In [2]:
import argparse
import functools
from collections import defaultdict
import pickle

import numpy as np
import pandas as pd
import xgboost as xgb

from nltk.corpus import stopwords
from collections import Counter
from sklearn.metrics import log_loss
from sklearn.cross_validation import train_test_split

from xgboost import XGBClassifier

import re


def word_match_share(row, stops=None):
    q1words = {}
    q2words = {}
    for word in row['question1']:
        if word not in stops:
            q1words[word] = 1
    for word in row['question2']:
        if word not in stops:
            q2words[word] = 1
    if len(q1words) == 0 or len(q2words) == 0:
        # The computer-generated chaff includes a few questions that are nothing but stopwords
        return 0
    shared_words_in_q1 = [w for w in q1words.keys() if w in q2words]
    shared_words_in_q2 = [w for w in q2words.keys() if w in q1words]
    R = (len(shared_words_in_q1) + len(shared_words_in_q2))/(len(q1words) + len(q2words))
    return R

def jaccard(row):
    wic = set(row['question1']).intersection(set(row['question2']))
    uw = set(row['question1']).union(row['question2'])
    if len(uw) == 0:
        uw = [1]
    return (len(wic) / len(uw))

def common_words(row):
    return len(set(row['question1']).intersection(set(row['question2'])))

def total_unique_words(row):
    return len(set(row['question1']).union(row['question2']))

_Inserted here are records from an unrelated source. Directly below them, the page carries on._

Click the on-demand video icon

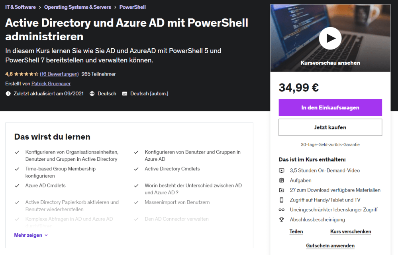[282, 170]
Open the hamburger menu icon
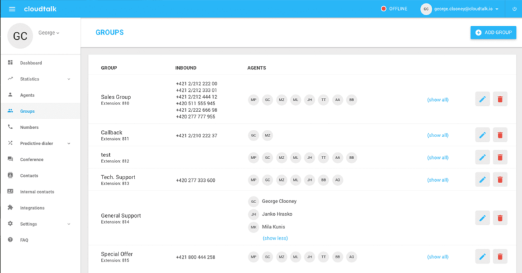Screen dimensions: 522x273 click(x=12, y=9)
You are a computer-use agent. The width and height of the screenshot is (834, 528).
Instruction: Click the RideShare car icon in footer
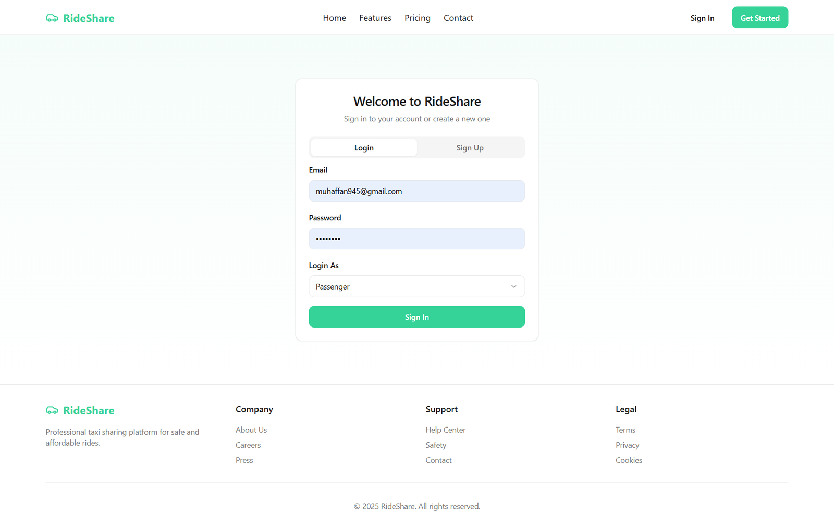(52, 410)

def total_unq_words_stop(row, stops):
    return len([x for x in set(row['question1']).union(row['question2']) if x not in stops])

def wc_diff(row):
    return abs(len(row['question1']) - len(row['question2']))

def wc_ratio(row):
    l1 = len(row['question1'])*1.0 
    l2 = len(row['question2'])
    if l2 == 0:
        return np.nan
    if l1 / l2:
        return l2 / l1
    else:
        return l1 / l2

def wc_diff_unique(row):
    return abs(len(set(row['question1'])) - len(set(row['question2'])))

def wc_ratio_unique(row):
    l1 = len(set(row['question1'])) * 1.0
    l2 = len(set(row['question2']))
    if l2 == 0:
        return np.nan
    if l1 / l2:
        return l2 / l1
    else:
        return l1 / l2

def wc_diff_unique_stop(row, stops=None):
    return abs(len([x for x in set(row['question1']) if x not in stops]) - len([x for x in set(row['question2']) if x not in stops]))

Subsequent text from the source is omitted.